Last night, in the evocative, old Spanish-style library of Barlow Hospital the Echo Park Historical Society members and friends gathered to hear the story of the restaurant/landmark/nightspot Taix. Michael Taix (pronounced Tex), who is the grandson of the founder, told a colorful tale not just of L.A.'s oldest French restaurant but of his family. Complete with dozens of cool old pix. As Michael Taix tells it, the family came to L.A. from the upper French alps in the 1880s. (Hard to breathe and make a living in the high altitudes.) They pronounced the X before they even crossed the pond. Michael grew up in Los Feliz and Silver Lake and lives in La Crescenta now.

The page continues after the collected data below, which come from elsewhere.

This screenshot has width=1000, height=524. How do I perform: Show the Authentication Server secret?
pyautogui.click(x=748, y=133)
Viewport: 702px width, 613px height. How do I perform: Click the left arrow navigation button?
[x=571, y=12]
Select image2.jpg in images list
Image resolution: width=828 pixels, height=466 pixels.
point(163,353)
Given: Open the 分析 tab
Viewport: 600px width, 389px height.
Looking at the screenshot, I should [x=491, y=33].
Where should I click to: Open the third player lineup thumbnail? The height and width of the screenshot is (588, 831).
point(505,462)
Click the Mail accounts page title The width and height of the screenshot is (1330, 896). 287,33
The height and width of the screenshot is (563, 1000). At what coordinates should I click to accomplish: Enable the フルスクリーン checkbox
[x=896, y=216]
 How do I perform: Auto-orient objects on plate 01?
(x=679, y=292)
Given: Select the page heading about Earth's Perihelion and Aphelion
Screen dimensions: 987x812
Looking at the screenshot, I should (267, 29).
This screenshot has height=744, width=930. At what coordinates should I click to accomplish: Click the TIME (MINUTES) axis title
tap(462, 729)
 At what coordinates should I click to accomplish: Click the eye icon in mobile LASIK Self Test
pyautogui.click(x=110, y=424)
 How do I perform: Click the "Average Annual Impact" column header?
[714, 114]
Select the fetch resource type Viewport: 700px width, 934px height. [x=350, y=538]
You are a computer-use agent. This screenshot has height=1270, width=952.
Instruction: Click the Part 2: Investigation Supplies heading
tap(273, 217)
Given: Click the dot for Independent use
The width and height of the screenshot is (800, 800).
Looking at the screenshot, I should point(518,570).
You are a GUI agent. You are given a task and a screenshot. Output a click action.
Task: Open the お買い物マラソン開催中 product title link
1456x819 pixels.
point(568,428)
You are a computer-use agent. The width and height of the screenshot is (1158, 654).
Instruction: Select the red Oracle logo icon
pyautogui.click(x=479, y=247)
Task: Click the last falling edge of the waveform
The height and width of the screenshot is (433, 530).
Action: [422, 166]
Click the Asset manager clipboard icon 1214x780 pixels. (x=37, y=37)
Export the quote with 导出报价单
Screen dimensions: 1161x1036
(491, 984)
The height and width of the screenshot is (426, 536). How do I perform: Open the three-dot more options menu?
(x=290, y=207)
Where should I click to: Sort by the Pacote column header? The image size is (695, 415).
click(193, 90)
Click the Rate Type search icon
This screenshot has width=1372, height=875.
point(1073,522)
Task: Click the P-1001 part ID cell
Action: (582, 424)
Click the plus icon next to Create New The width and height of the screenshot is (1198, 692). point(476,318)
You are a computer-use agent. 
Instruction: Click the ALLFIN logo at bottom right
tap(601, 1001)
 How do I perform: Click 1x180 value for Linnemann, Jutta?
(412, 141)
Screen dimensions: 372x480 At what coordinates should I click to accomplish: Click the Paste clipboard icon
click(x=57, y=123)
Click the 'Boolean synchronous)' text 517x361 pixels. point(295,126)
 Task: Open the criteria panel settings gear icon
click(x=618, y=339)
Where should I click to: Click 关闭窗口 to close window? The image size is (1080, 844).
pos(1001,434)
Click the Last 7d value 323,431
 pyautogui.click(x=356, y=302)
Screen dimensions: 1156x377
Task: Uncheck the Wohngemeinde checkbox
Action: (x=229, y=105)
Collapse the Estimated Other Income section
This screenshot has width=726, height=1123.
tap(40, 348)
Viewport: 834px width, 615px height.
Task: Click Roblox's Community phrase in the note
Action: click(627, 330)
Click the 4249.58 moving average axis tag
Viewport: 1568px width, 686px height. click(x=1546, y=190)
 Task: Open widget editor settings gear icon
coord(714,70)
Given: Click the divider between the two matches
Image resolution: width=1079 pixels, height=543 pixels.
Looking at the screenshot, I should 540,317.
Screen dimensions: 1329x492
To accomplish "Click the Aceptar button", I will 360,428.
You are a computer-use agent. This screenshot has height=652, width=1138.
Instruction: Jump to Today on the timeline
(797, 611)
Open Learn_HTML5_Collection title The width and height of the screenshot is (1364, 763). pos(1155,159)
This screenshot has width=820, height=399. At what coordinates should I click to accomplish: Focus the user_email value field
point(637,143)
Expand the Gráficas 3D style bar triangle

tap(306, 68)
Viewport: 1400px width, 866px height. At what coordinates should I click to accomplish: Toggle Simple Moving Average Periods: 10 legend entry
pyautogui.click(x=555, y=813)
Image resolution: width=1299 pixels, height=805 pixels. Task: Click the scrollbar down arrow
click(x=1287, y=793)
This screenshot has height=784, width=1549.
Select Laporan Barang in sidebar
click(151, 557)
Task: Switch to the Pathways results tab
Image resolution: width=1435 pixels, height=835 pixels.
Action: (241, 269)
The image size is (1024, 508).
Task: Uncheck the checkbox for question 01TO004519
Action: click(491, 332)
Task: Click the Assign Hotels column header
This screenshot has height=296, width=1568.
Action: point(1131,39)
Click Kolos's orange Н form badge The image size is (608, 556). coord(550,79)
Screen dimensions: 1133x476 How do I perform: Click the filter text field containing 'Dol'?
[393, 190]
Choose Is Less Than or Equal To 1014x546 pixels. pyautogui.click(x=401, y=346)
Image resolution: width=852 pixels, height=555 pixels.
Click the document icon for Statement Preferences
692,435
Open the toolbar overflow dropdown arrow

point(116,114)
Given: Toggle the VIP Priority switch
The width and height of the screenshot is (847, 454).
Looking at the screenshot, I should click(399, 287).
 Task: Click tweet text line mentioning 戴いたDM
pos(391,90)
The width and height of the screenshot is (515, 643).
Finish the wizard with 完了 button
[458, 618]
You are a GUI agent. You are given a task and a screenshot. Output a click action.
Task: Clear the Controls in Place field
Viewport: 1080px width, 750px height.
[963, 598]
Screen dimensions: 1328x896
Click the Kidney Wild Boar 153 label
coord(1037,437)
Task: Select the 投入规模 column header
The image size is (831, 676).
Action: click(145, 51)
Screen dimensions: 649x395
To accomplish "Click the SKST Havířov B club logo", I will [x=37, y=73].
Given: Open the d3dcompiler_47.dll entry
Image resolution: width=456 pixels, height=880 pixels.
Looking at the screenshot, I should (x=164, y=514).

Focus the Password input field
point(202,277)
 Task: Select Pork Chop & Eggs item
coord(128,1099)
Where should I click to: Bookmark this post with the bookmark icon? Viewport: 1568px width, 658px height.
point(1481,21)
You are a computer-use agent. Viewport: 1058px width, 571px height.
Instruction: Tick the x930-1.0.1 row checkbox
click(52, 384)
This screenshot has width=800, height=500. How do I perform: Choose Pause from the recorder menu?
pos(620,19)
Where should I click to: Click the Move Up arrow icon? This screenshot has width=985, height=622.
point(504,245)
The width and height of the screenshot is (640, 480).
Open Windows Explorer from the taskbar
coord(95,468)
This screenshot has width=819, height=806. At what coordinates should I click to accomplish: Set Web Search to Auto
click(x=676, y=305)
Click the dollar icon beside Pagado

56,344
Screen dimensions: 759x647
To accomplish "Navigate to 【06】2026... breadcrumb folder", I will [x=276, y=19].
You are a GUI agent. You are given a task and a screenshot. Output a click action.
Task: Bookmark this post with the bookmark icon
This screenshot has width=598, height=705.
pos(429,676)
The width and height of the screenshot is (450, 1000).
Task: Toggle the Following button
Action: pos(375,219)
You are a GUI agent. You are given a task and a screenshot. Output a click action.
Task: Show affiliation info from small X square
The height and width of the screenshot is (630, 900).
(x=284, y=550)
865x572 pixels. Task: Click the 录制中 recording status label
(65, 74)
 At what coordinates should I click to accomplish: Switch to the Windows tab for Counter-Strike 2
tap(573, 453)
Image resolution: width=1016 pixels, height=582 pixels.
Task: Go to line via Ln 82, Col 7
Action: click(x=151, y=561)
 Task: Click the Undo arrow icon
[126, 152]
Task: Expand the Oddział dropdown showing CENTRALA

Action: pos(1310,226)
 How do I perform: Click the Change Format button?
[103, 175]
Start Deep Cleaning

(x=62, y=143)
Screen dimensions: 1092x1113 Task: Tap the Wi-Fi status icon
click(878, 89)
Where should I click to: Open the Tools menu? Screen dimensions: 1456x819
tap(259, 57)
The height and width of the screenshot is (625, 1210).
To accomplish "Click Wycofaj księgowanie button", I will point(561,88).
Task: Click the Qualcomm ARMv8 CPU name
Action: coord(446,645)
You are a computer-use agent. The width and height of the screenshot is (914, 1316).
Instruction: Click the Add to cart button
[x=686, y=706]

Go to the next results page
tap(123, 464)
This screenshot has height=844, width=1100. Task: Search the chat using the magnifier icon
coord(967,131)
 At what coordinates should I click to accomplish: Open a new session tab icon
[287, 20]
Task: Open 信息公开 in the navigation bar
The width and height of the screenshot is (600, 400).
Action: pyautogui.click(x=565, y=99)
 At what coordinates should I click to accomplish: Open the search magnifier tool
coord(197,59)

Greatgrandpa lived in what then was L.A.'s French quarter, bought lots of real estate, sent his son back to France for an education in pharmacology. According to Michael this is the way Taix became a restaurant: one of his grandpa's tenants, who ran a French restaurant, was serving liquor openly during prohibition.
The G-men told Grandpa his tenant had to stop. Tenant threw down his keys and walked out (who ever heard of a French restaurant without alcool?!) And so Grandpa Taix took over the country-style French restaurant -- then in the 300 block of Commercial Street downtown -- and renamed it Taix. In the back room, the same G-men came in for Brandy served more acceptably in coffee cups. What's more, since Grandpa Taix was a pharmacist he had access to legal liquor, which was available for "medicinal purposes." (Sound familiar?) In this way he was able to medicate his restaurant patrons. With onion soup, too.
In the '60s, the restaurant's site was eminent-domained for what eventually became a parking lot. So Taix moved to Echo Park, because Frenchmen love duck hunting, which they did at Echo Park Lake and at the river. (Noooo!) Then there were the mariachis, it being the '60s and all. ... Well, that's Michael's story, and I'm sticking to it.